#### Material provided ####

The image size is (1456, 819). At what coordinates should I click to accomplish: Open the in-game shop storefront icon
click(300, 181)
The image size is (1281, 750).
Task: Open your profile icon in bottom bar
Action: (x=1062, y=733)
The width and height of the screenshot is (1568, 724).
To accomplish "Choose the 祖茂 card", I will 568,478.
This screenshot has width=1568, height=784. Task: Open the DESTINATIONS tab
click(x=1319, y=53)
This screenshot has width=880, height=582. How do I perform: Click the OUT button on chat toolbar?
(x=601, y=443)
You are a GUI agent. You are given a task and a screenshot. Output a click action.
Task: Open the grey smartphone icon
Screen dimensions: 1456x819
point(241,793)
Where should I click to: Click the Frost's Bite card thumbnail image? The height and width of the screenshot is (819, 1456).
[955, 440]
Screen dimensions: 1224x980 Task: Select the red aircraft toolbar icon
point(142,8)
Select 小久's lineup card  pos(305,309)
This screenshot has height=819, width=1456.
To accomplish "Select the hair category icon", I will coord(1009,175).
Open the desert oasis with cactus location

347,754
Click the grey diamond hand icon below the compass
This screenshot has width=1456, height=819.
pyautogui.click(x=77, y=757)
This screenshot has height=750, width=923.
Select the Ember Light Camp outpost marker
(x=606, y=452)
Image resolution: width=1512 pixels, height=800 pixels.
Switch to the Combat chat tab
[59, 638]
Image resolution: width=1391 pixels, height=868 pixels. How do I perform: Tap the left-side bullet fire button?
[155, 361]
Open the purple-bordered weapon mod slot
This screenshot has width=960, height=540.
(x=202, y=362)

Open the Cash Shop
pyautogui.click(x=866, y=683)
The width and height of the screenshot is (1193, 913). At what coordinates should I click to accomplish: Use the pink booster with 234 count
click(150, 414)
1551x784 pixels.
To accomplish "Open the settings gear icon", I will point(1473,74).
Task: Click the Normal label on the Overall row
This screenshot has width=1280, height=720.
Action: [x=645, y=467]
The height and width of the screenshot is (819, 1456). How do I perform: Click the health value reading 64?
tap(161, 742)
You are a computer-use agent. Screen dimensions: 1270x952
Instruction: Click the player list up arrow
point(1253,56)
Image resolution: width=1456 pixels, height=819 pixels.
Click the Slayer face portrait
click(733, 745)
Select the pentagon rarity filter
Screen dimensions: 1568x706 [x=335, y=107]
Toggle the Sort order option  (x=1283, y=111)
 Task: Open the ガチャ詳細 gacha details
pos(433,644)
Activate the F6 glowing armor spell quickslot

####

Requirement => Reproduce the entries above word for word, starting at the line that contains "Click the grey" and ending with the final line of the entries.

Output for this task =>
Click the grey diamond hand icon below the compass
This screenshot has width=1456, height=819.
pyautogui.click(x=77, y=757)
This screenshot has height=750, width=923.
Select the Ember Light Camp outpost marker
(x=606, y=452)
Image resolution: width=1512 pixels, height=800 pixels.
Switch to the Combat chat tab
[59, 638]
Image resolution: width=1391 pixels, height=868 pixels. How do I perform: Tap the left-side bullet fire button?
[155, 361]
Open the purple-bordered weapon mod slot
This screenshot has width=960, height=540.
(x=202, y=362)

Open the Cash Shop
pyautogui.click(x=866, y=683)
The width and height of the screenshot is (1193, 913). At what coordinates should I click to accomplish: Use the pink booster with 234 count
click(150, 414)
1551x784 pixels.
To accomplish "Open the settings gear icon", I will point(1473,74).
Task: Click the Normal label on the Overall row
This screenshot has width=1280, height=720.
Action: [x=645, y=467]
The height and width of the screenshot is (819, 1456). How do I perform: Click the health value reading 64?
tap(161, 742)
You are a computer-use agent. Screen dimensions: 1270x952
Instruction: Click the player list up arrow
point(1253,56)
Image resolution: width=1456 pixels, height=819 pixels.
Click the Slayer face portrait
click(733, 745)
Select the pentagon rarity filter
Screen dimensions: 1568x706 [x=335, y=107]
Toggle the Sort order option  (x=1283, y=111)
 Task: Open the ガチャ詳細 gacha details
pos(433,644)
Activate the F6 glowing armor spell quickslot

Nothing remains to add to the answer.